多田さん 行政書士事務所のほうで扱っているのですが、離婚協議書を公正証書にして作成して、それで終わりだったら、離婚で苦労する人などいないでしょう。
こうした書類を作成するまでの話し合いも大変ですが、それからも大変です。特に一度仕事から離れてしまった女性の場合、経済的にも社会的にも精神的にも、いきなり自立が求められますから、実行するのは容易なことではありません。
― 離婚までも大変そうですが、その後はもっと大変ということでしょうか。
多田さん 特に、シングルマザーとなってしまう女性にとっては、仕事をするといっても、労働条件がかなり制約されてしまいます。勤務地が遠く、通勤時間が長いのは、やはり難しいでしょう。

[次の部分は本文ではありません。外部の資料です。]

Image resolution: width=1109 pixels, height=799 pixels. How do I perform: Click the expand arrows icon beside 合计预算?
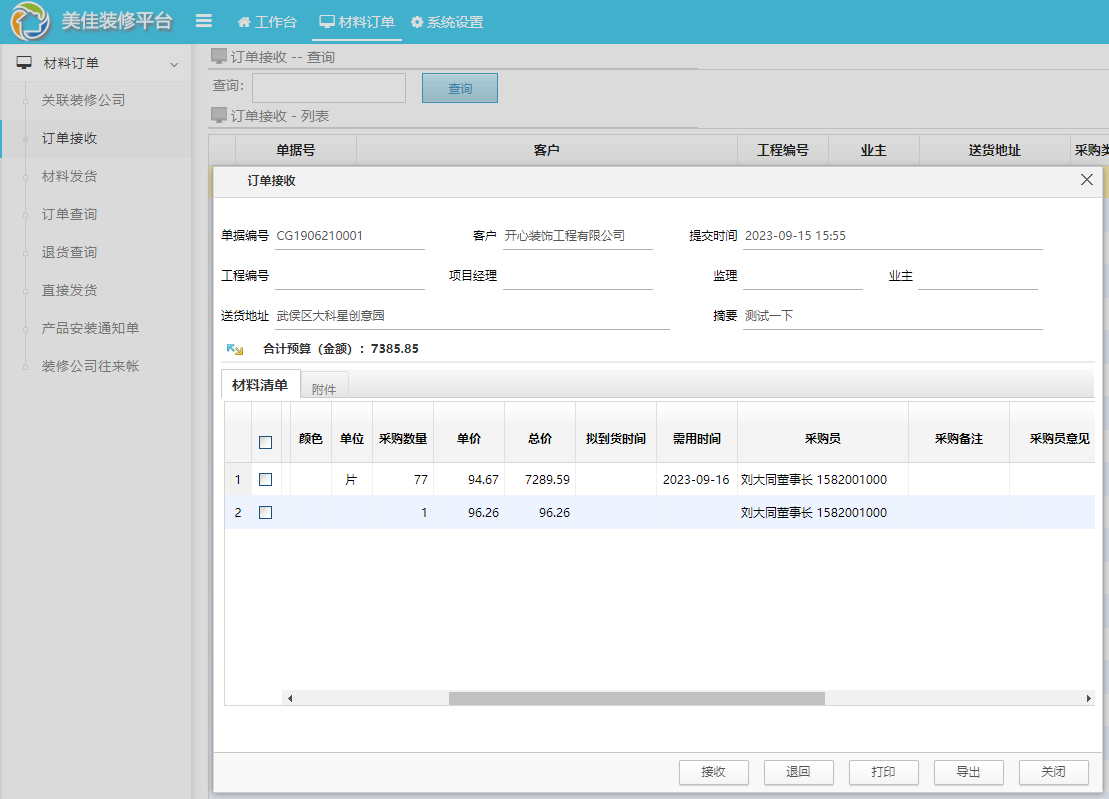pos(235,349)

一方で、それなりに収入も必要です。なにしろ、養育費を多少なりとも得ているのは、離婚全体の約2割です。お子さんがいないとしても生活していくのは容易でないのに、シングルマザーとなれば本当に大変です。
― その通りですね。
多田さん そこで、その一助になればと考え、いくつかのサポート・プログラムを用意しております。たとえば、具体的に就職先となりそうな企業をご紹介したり、メンタルコーチングを通じて、心の面からサポートさせていただいたりしています。

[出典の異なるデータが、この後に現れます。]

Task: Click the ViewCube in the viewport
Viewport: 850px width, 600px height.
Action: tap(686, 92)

― 男性の場合、多くはずっと仕事をしているので、離婚したからといって同時に就職先を探す必要に迫られるわけではないですね。
多田さん 特に専業主婦の期間が長かった女性の場合、仕事をする前にまず、研修が必要です。ビジネスの現場を数年離れていただけでも、IT関係などは一変していることが普通です。まして、いままで経験したことのない職に就くこともあるわけで、相応のトレーニングが不可欠です。
― 離婚に限らず、出産や育児を契機に仕事から離れてしまうと、仕事に復帰するのは容易ではないでしょうね。かなり優秀な女性でも、けっこう苦労されていますね。

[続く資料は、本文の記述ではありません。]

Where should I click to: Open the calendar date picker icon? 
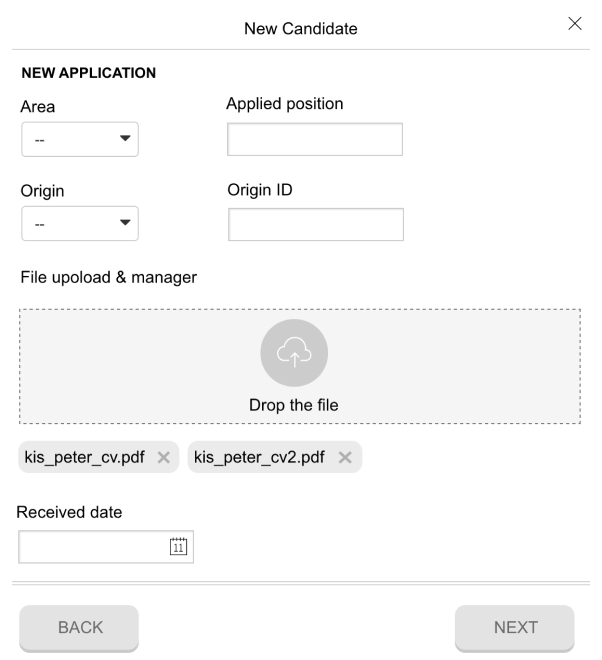click(x=178, y=546)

多田さん ご紹介できる企業は、シングルマザーなど子育て中の女性が仕事をすることに十分に理解があり、フレキシブルに労働条件などを対応できるところばかりです。
― そうした企業は、まだまだ数少ないということはありませんか。
多田さん 企業を経営されている方々にも、お願いがあります。それは、シングルマザーや子育て中の女性を雇用し戦力化することに、もっと積極的になっていただきたいということです。雇用される女性にメリットがあるのはもちろんですが、企業も他社との違いを女性雇用の面で打ち出すことで、ひとつの強みを確立できるのではないでしょうか。
そうした特徴を打ち出すことができるような企業が、もっと起業されることも強く希望します。
― 多田さんご自身もお子さんがいらっしゃり、ご家庭をおもちですが、仕事と家庭を両立させて、うまくいく秘訣みたいなものはありますか。
多田さん 自分では特に意識していることはありませんが…
― 特に起業家のような方々は、どうしても仕事に前のめりになってしまいがちです。
多田さん 起業家や経営者のように、外ではリーダーシップを発揮して主導権を握る男性が、家では奥様に主導権を握られているほうが、うまくいくのではないでしょうか。外でも家でも、いつもリーダーシップをとるのは、男性もつらくないですか。
個人的には、オフィスでも家でも、いつも一緒にいるのは、正直しんどいように思います。ご夫婦で同じ会社を起業し経営されるにしても、果たすべき役割や仕事をする場所が違うほうがいいのではと思います。
― 今日は婚前契約や婚約契約証書など新しいサービスをご紹介いただき、どうもありがとうございました。
インタビューを終えて
多田さんとのインタビューの1週間くらい前だったでしょうか、たまたま「クレイマー、クレイマー」という映画を久しぶりに見直す機会がありました。1970年代後半のアメリカで注目されていた離婚(特に女性が精神的経済的に自立しようとすることと不可分な離婚)の問題が、今の日本でもまだまだ多く見られるのかもしれません。
世の中に現にある課題を解決するために、新たなサービスを導入・開発していくというのは、多田さんご自身からは“社会起業家”という言葉こそ発せられなかったのですが、まさしく社会起業家の行動です。
今後は、組織化をより意識した行動が求められるかもしれません。
つまり、婚前契約や婚約契約証書など、これまでにはなかったものを広く普及させていくには、サービスの標準化(契約の手続き、契約書の書式や記載事項、話し合いの方法、提供価格など)も必要でしょう。また、サービスを提供する側の標準化(プリナップ協会が認定する資格や認証、そのために学ぶべき内容を教科書や講座として整備したものなど)も、ある程度は進めていくことで普及を促すことにつながるでしょう。
さらにいえば、婚前契約や婚約契約証書なども含めて、家庭の管理(ファミリー・マネジメント)とか財産管理(ウェルス・マネジメント)を、近い将来、中学や高校の必修科目にすべきかもしれません。当面は、出張授業や講演で、より若い世代にアプローチされるといった方法もありそうです。